Natalie Portman n’apprécie plus autant la France

  • Carole Roldane
  • 26, août 2016 à 18h00

Qu’il est bon d’être à la maison ! En tout cas Natalie Portman semble bien contente d’être rentrée à Los Angeles, Etats-Unis, après avoir vécu deux ans dans la capitale française où son mari Benjamin Millepied travaillait comme chorégraphe pour l’Opéra de Paris. Celle qui vantait les mérites de la vie parisienne il y a un an à peine aurait-elle finalement eu sa dose ?

Des français désengagés et froids

C’est ce qu’elle a confié lors de son passage dans le talk-show de Jimmy Kimmel sur la chaîne ABC. Venue pour faire la promotion du film Planetarium qui sort le 16 novembre dans lequel elle joue aux côtés de Lily-Rose Depp, l’actrice de 35 ans s’est lâchée sur sa vision des français.

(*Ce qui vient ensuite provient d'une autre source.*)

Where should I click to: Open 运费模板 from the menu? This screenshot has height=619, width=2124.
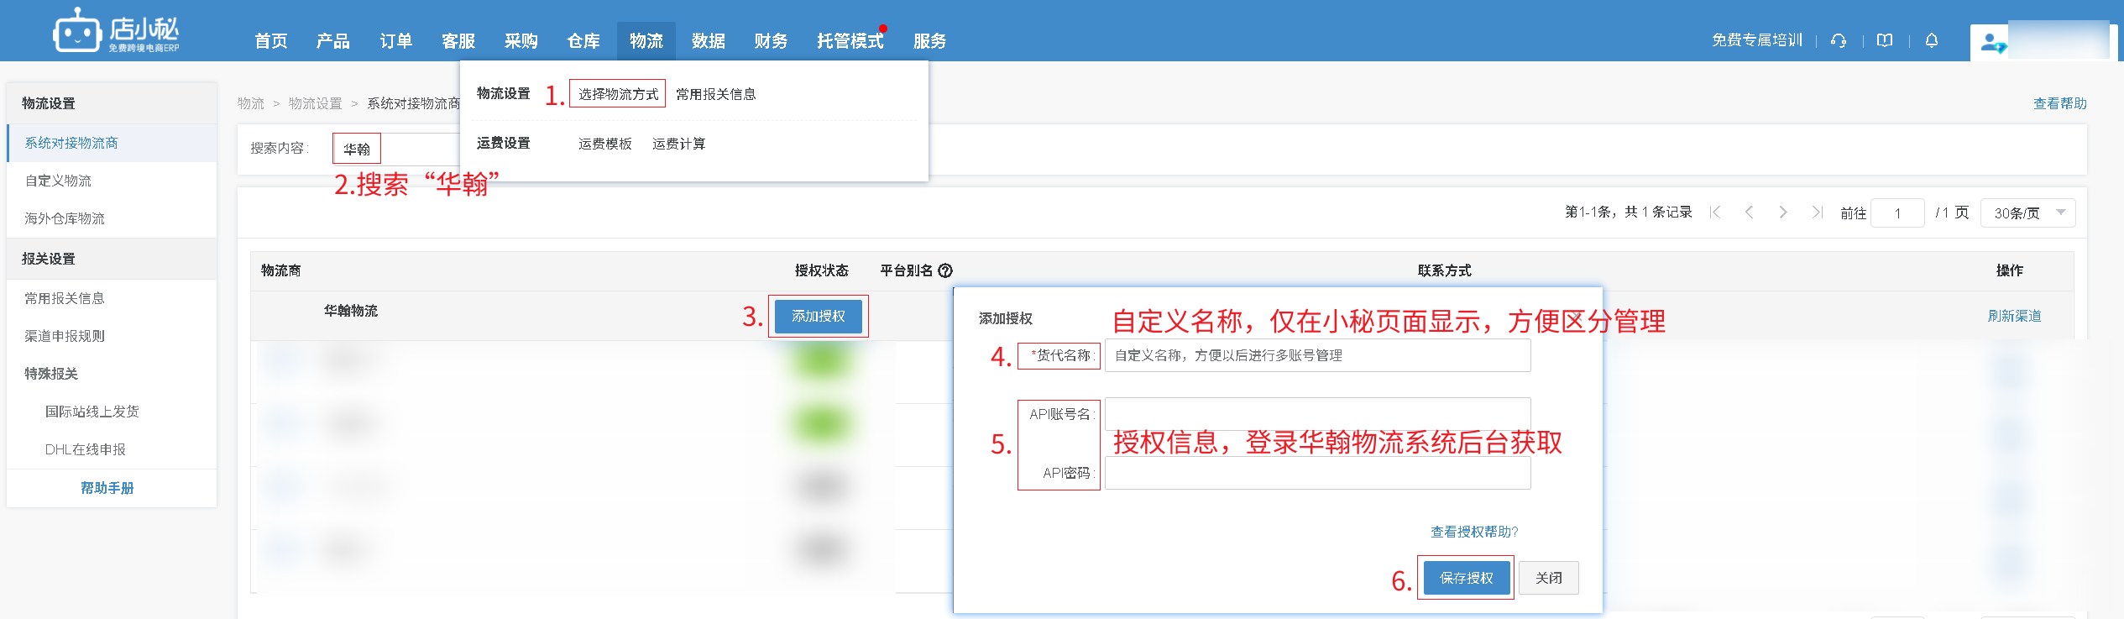[604, 144]
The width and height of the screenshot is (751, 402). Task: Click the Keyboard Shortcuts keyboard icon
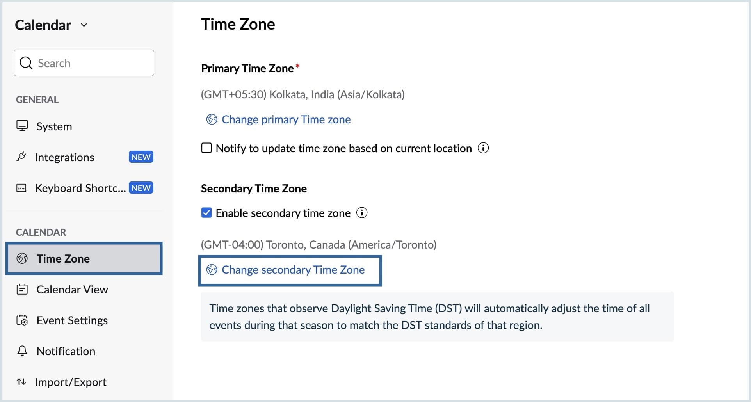21,188
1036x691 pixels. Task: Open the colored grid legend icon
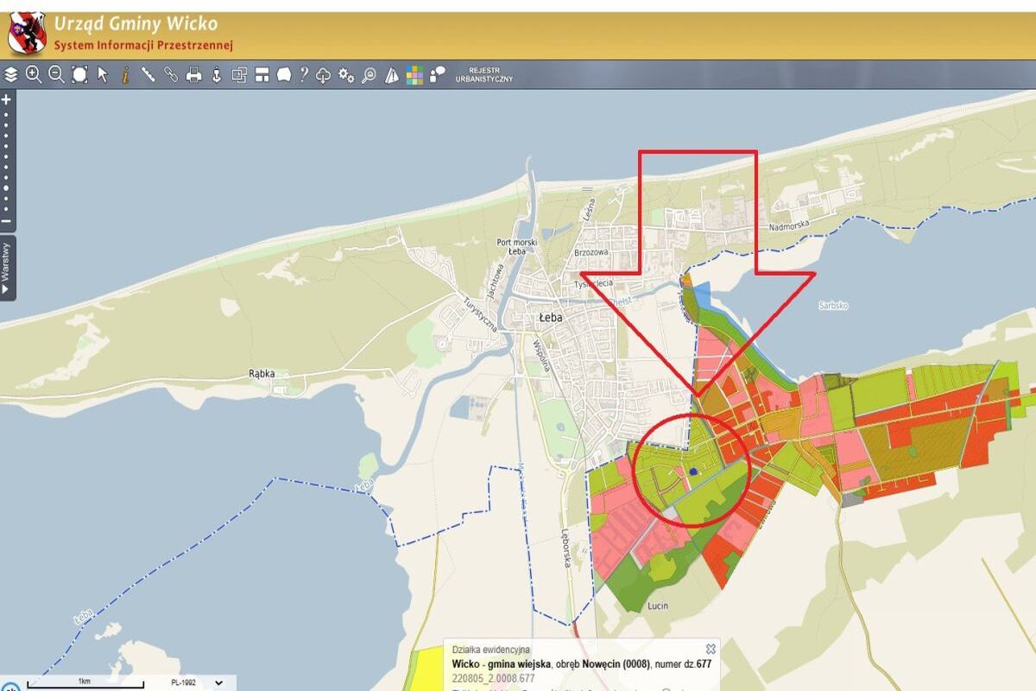click(x=415, y=75)
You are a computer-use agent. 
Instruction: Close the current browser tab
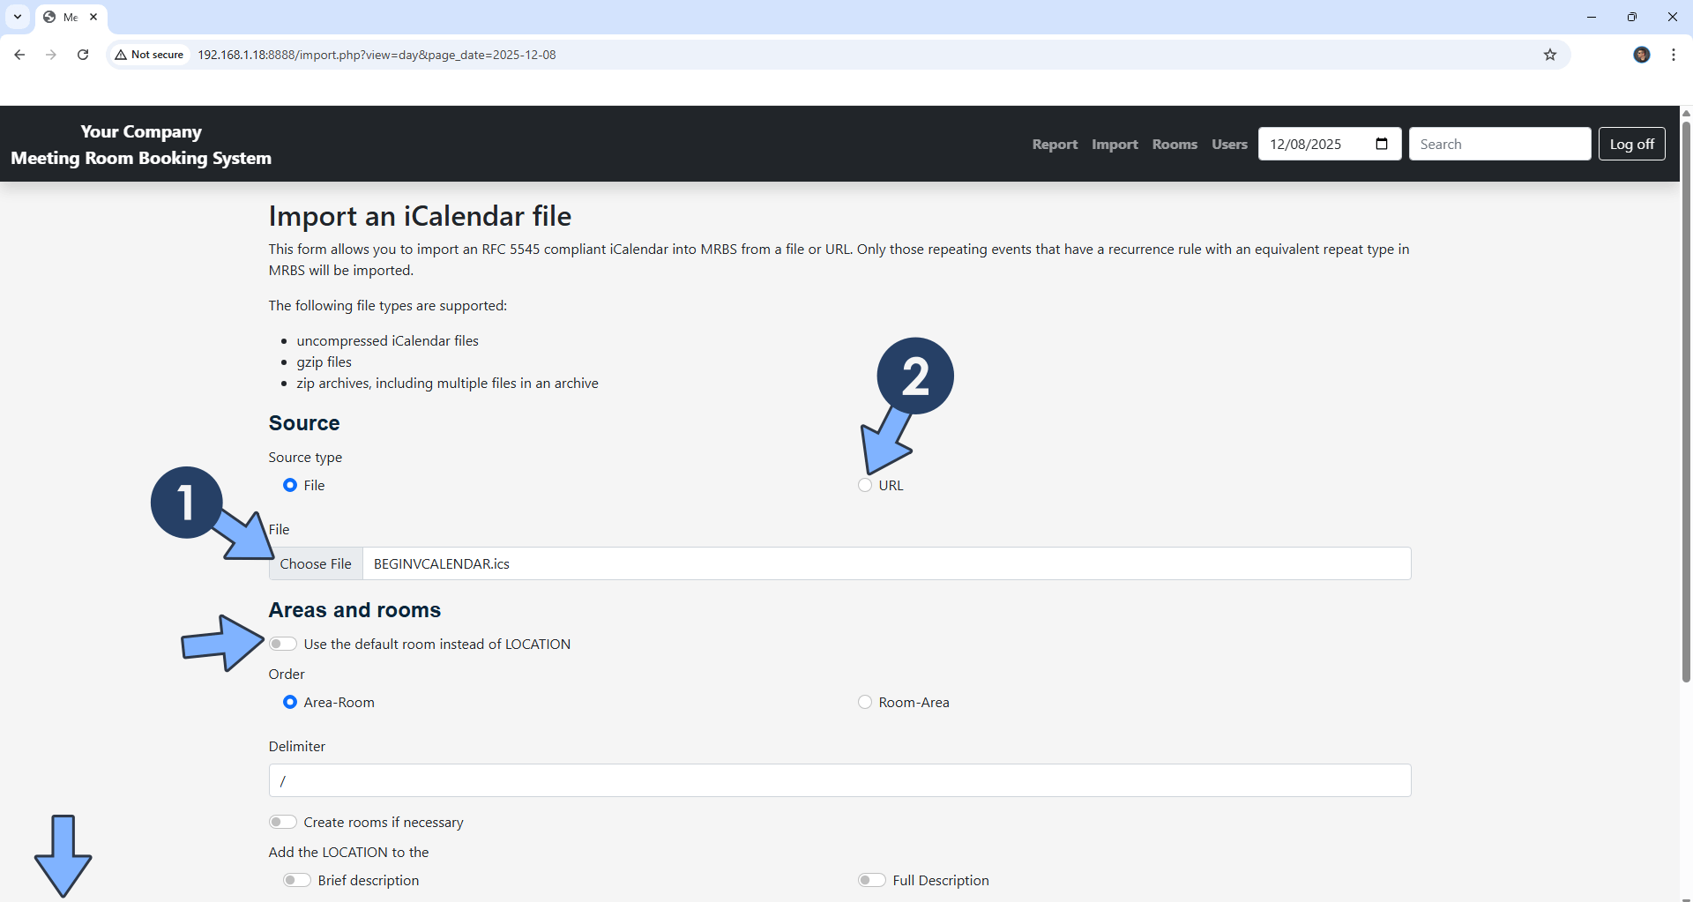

Suite à une question de l’hôte de l’émission, Natalie Portman n’a pas caché sa joie d’être revenue dans la cité des anges. Elle n’a pas manqué non plus de faire savoir qu’elle trouvait les français “plus détachés“, au point d’être froids comparé à l’Amérique où “tout le monde sourit beau­­coup“, notant qu’elle l’avait oublié et s’était habituée au style français.

Les Etats-Unis plus détendus et moins dans le jugement

La comédienne continue “J’ai l’im­­pres­­sion qu’il y a beau­­coup de règles de poli­­tesse et de codes de compor­­te­­ment à suivre. C’est plus cool ici.“, visiblement bien plus à l’aise avec l’atmosphère américaine.

Une impression qu’elle avait également partagé lors d’une entrevue avec le journal The Guardian : “Les Français sont dans le jugement, du moins à Paris, vis-à-vis de votre façon d’être mais aussi de ce que vous portez. Vous ne pourrez jamais mettre des vêtements de sport dans la rue ni même des sandales, des shorts ou des couleurs vives. C’est cool de revenir dans un endroit où tout le monde est libre.”

Si l’actrice n’y va pas avec le dos de la cuillère, il est vrai que des différences culturelles subsistent entre les deux pays et qu’il faut un certain temps d’adaptation dans les deux cas, selon les préférences de chacun.